Screenshot grounding data >>
Content starts

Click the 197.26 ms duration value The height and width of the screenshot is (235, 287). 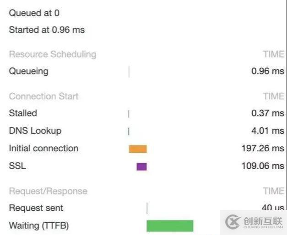pyautogui.click(x=262, y=148)
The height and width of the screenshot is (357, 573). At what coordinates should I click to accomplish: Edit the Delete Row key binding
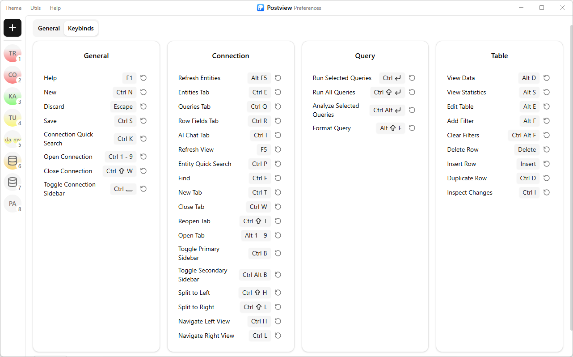527,149
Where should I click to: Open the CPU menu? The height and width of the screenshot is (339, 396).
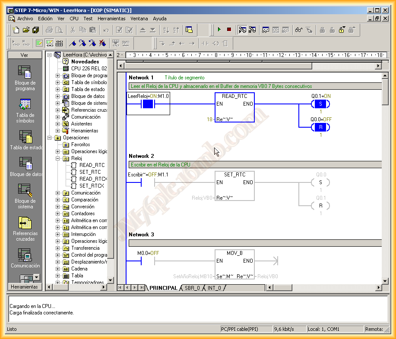pos(74,19)
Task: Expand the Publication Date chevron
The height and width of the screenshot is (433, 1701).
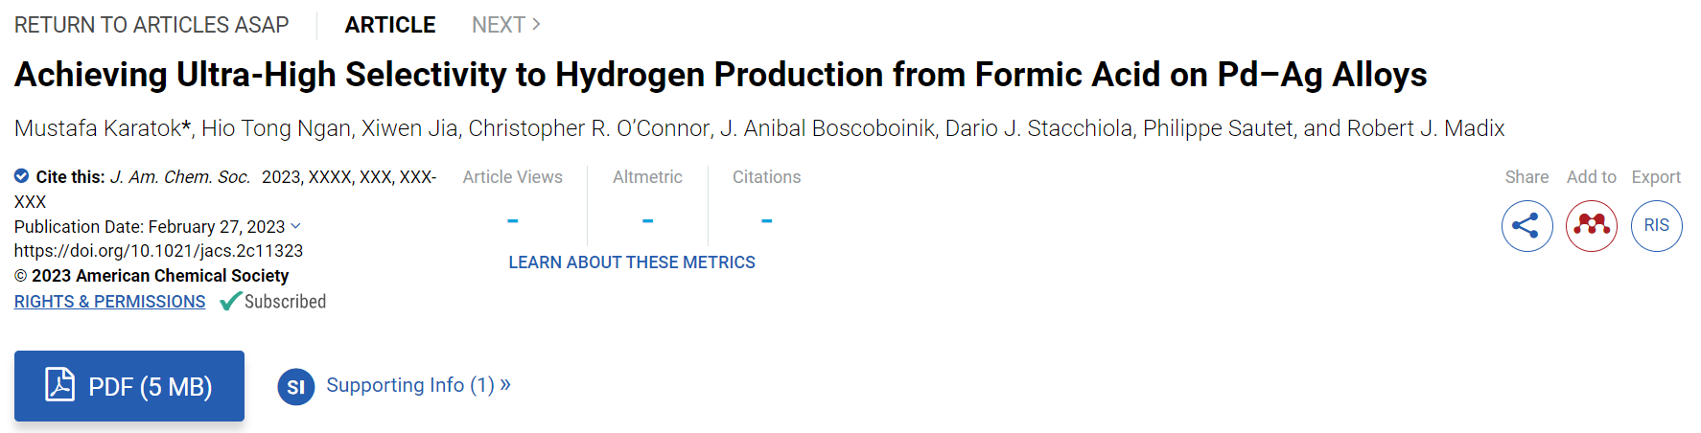Action: [295, 226]
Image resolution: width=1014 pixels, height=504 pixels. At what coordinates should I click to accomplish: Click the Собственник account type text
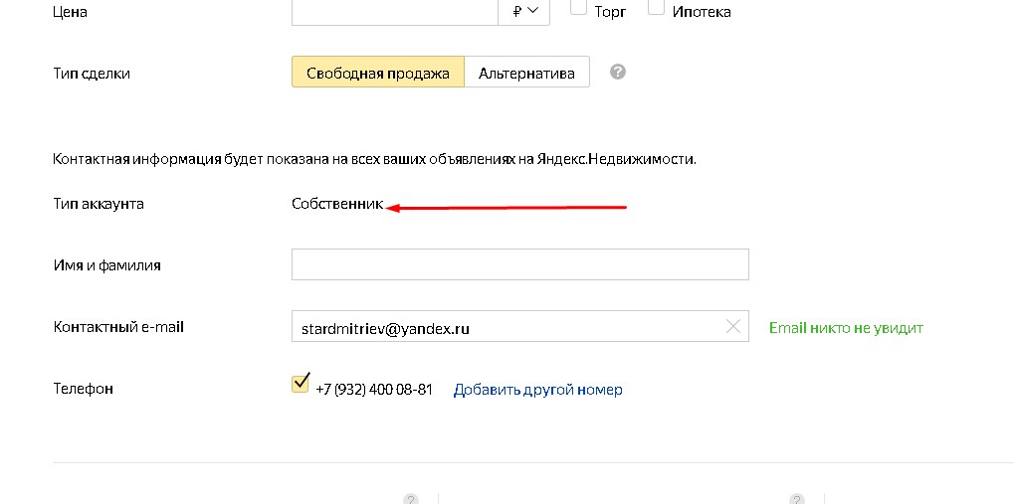coord(337,204)
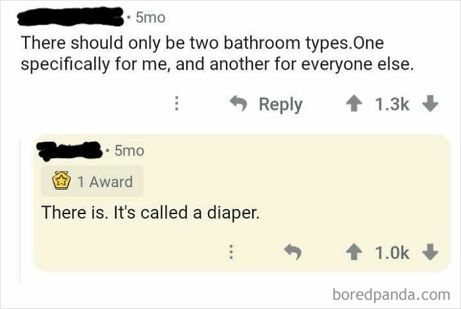Visit the boredpanda.com watermark link
Image resolution: width=461 pixels, height=309 pixels.
click(391, 294)
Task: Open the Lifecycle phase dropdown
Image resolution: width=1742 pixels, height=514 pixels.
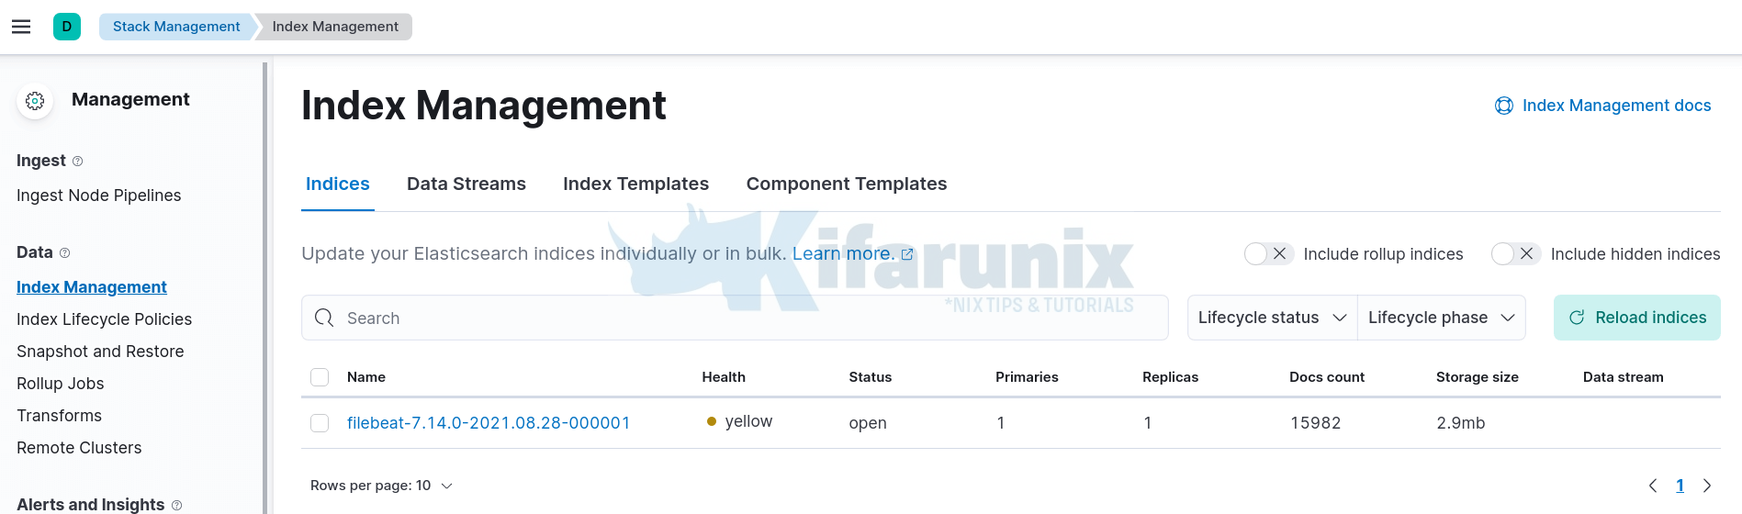Action: pos(1441,318)
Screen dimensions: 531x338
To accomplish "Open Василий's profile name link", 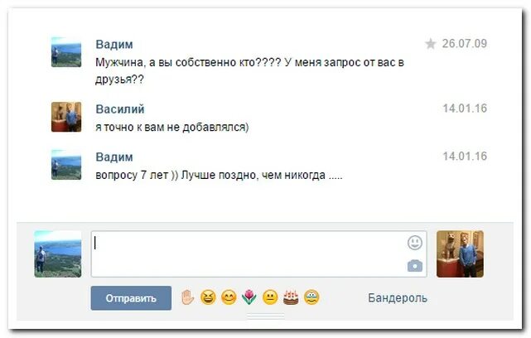I will point(120,109).
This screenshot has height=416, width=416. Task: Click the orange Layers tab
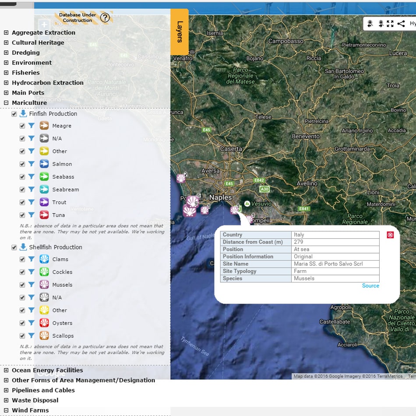click(x=180, y=32)
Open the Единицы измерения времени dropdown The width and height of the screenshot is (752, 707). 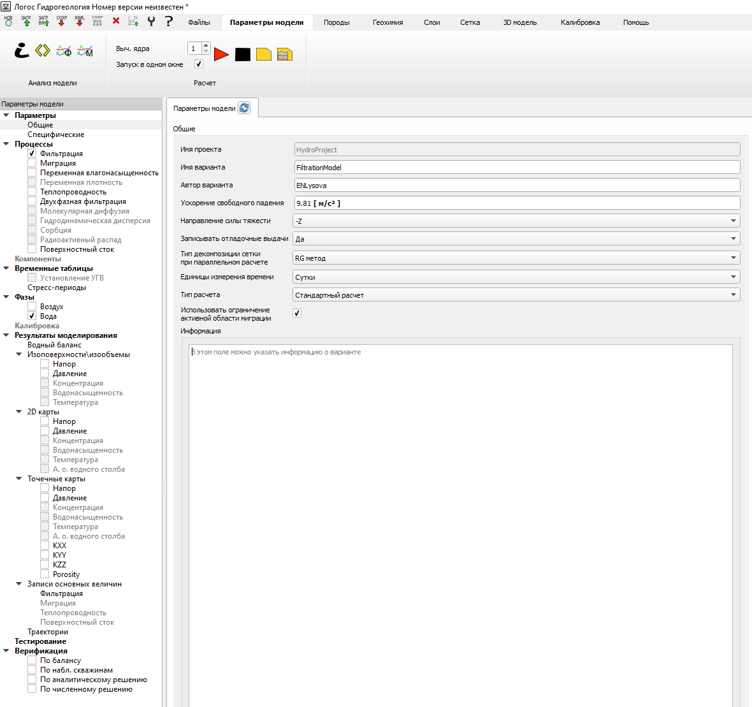point(516,277)
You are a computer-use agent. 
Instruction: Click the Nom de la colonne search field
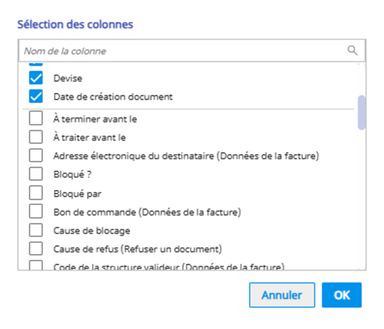[x=180, y=51]
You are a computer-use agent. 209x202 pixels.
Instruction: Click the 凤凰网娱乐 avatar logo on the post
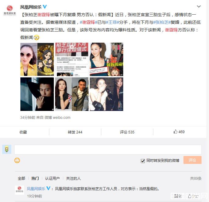(10, 10)
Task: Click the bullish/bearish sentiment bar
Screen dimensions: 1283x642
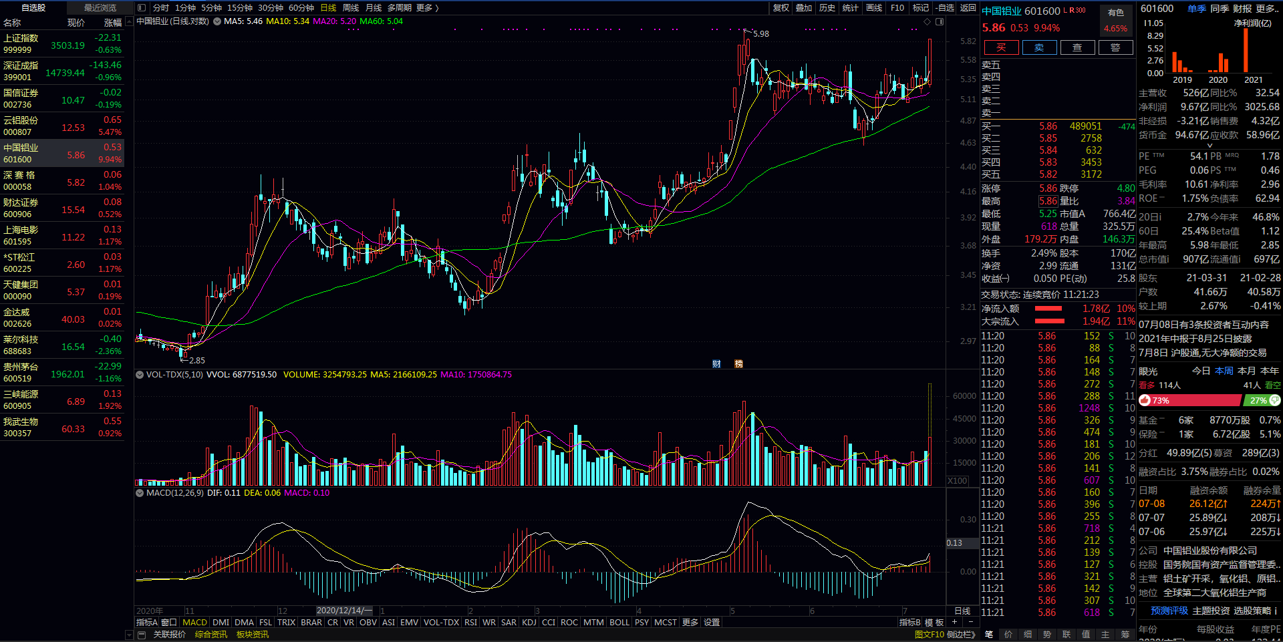Action: (x=1195, y=400)
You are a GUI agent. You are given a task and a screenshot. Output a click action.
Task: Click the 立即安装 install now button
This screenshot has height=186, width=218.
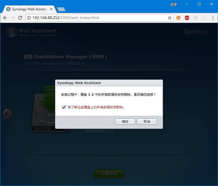click(109, 174)

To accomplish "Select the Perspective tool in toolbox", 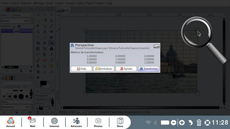I will [x=51, y=43].
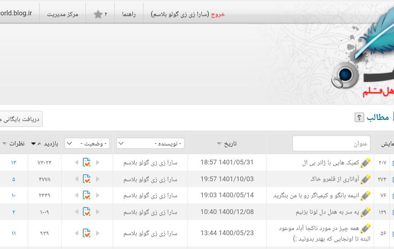Click right status arrow in first post row
394x249 pixels.
[x=97, y=163]
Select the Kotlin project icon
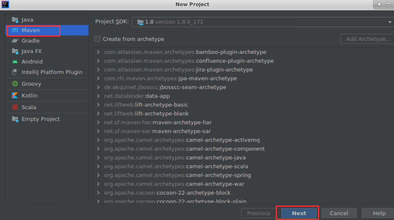Screen dimensions: 394x220 click(x=15, y=95)

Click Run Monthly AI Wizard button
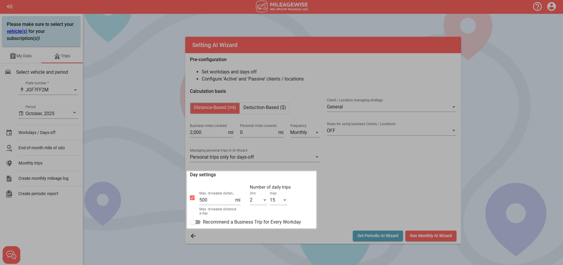[x=431, y=236]
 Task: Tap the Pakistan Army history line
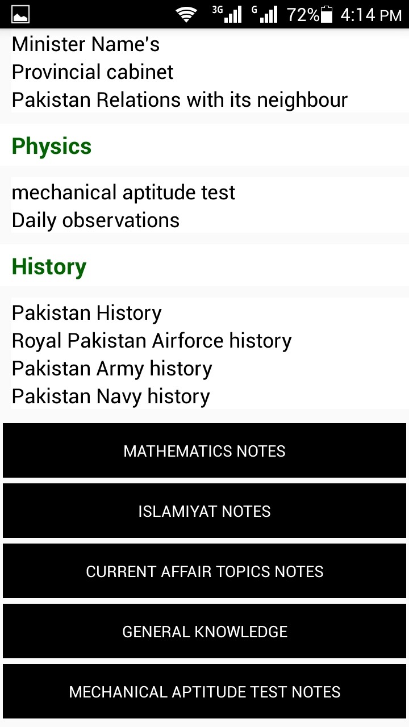(x=112, y=369)
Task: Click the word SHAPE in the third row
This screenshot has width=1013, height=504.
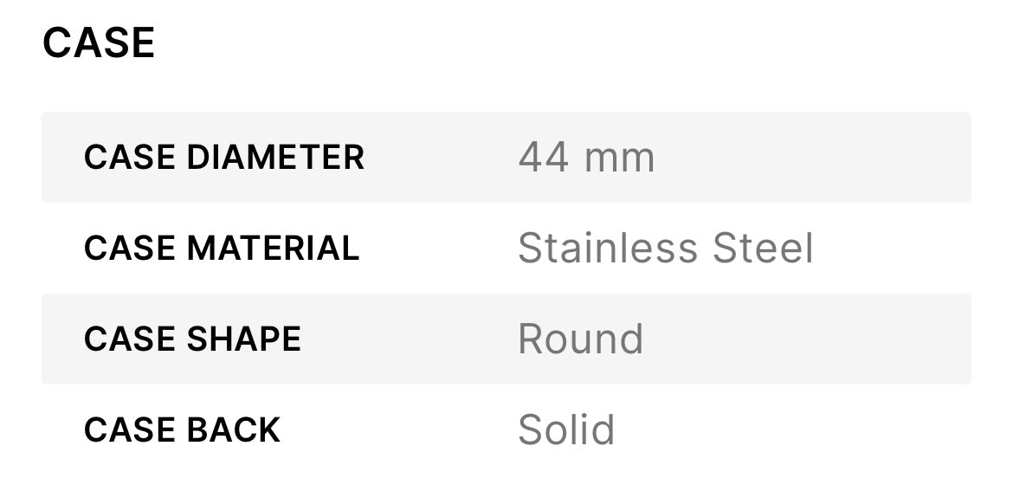Action: click(x=243, y=339)
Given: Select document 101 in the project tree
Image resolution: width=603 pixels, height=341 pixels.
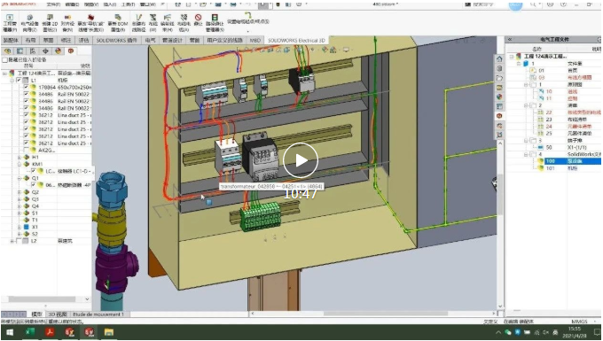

Content ends

Required work >> Pick each line holding the word "agent" out of the data and copy it.

Exercise response >>
You are a computer-use agent. 
You are a computer-use agent. 209x202 pixels.
You are a GUI agent. You are given a task and a screenshot. Output a click action.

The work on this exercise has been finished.